* EXERCISE DETAILS: Verbatim copy, pictures excluded: every line from the one with "Instruction: Open the" through the final line of the data below, and no other line.

START DATA FOR THIS EXERCISE

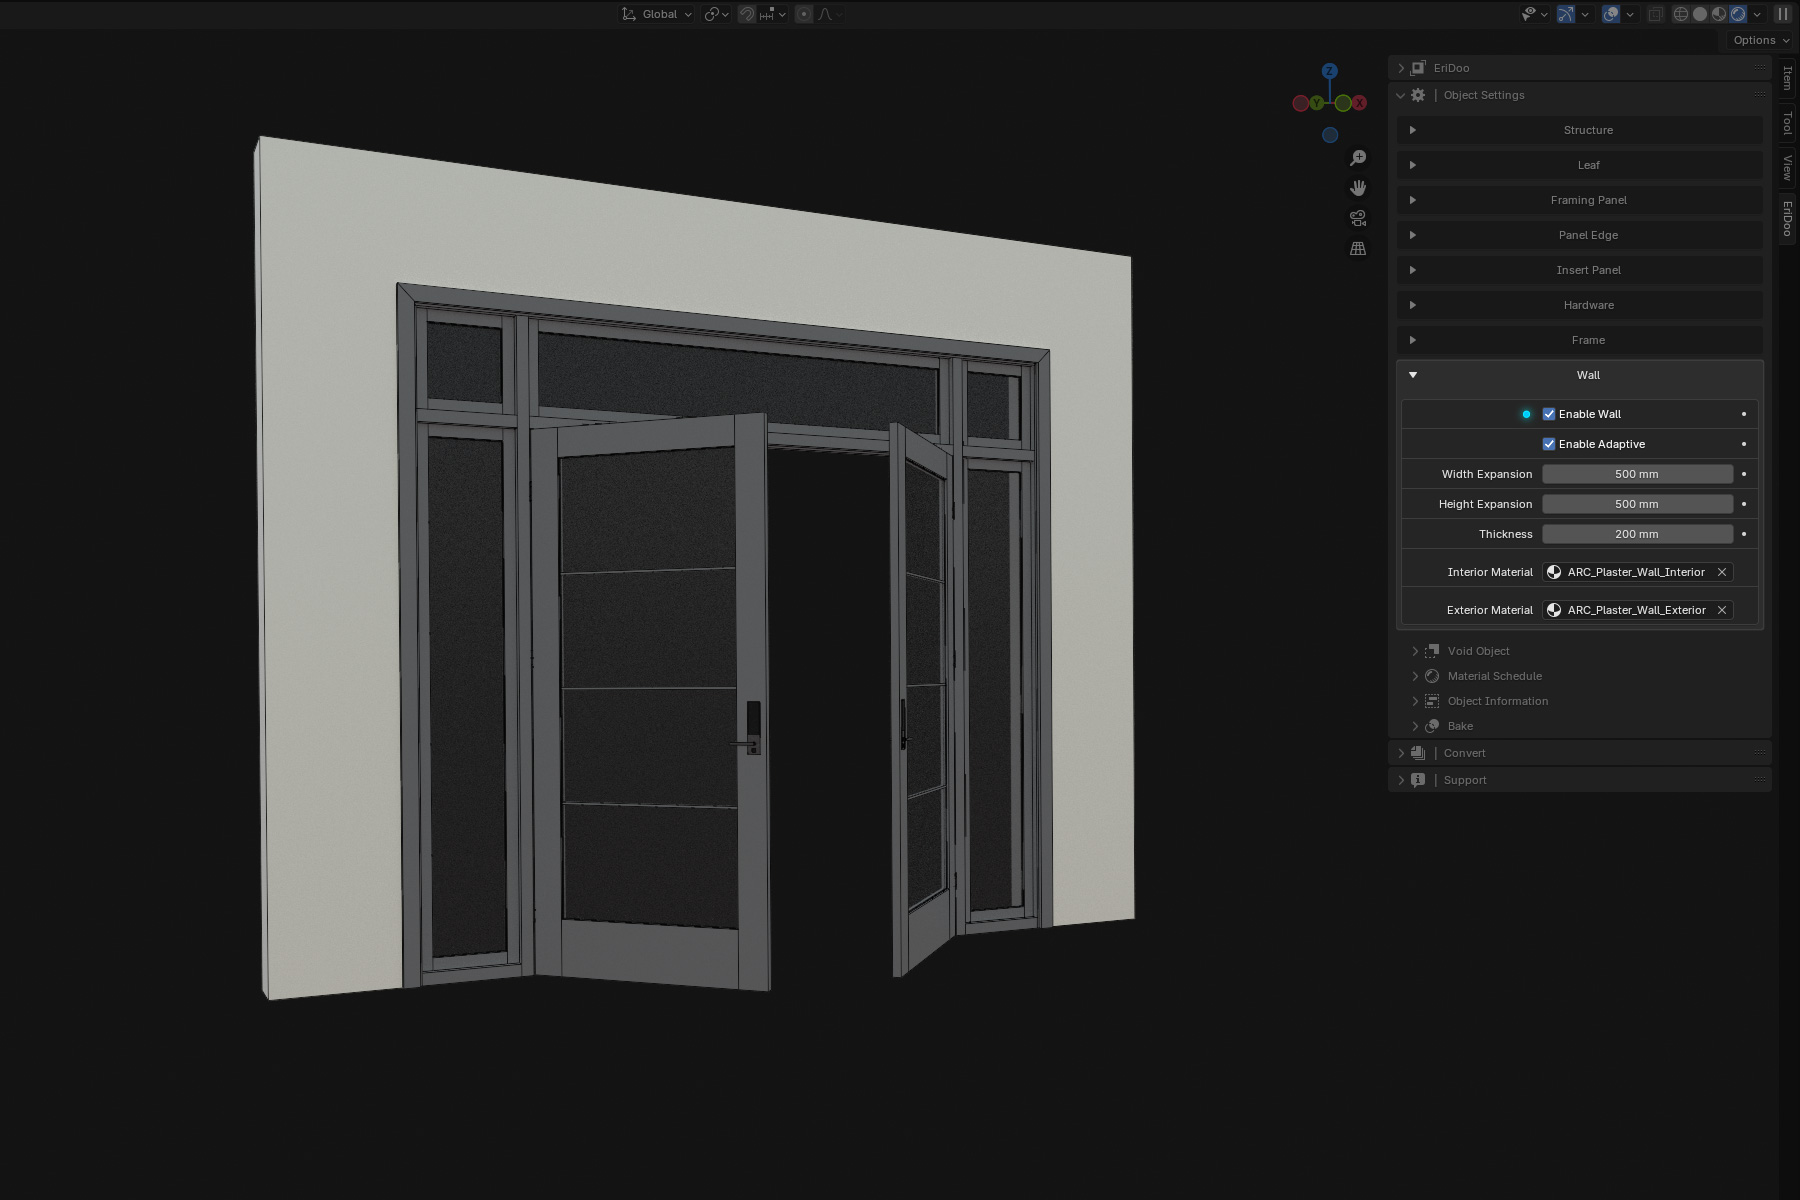
Task: Select wireframe viewport shading mode
Action: pyautogui.click(x=1681, y=14)
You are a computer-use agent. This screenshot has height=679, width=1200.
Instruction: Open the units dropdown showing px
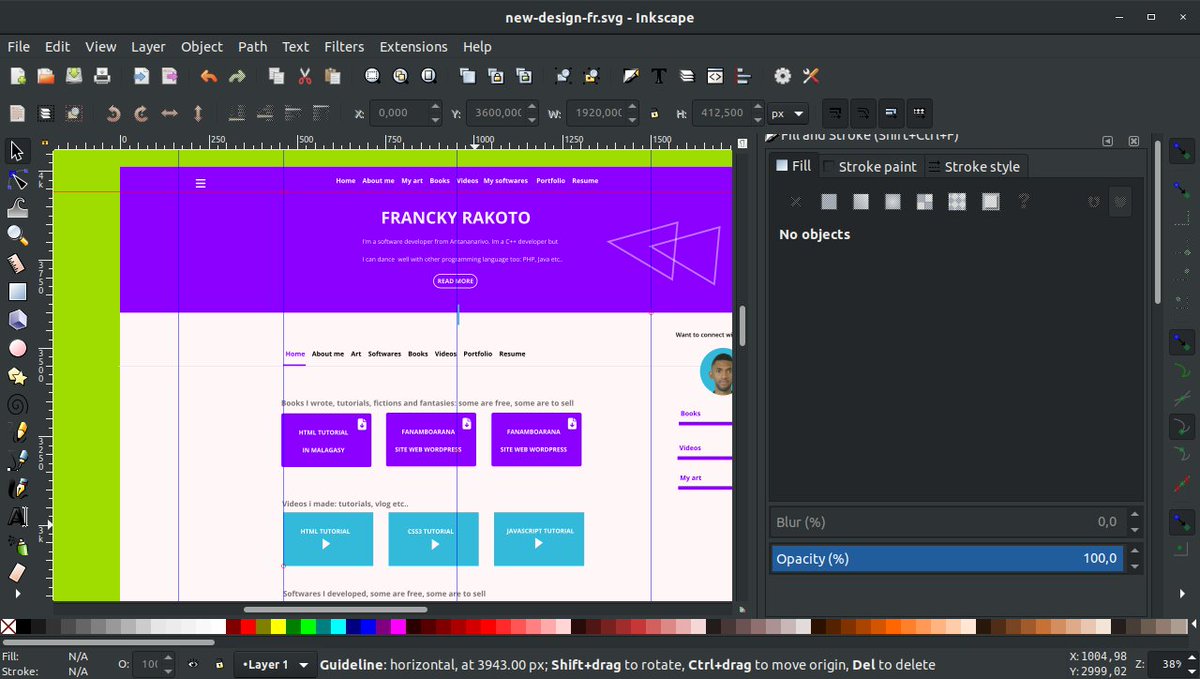coord(786,113)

END DATA FOR THIS EXERCISE

* RESULT:
Instruction: Open the units dropdown showing px
coord(786,113)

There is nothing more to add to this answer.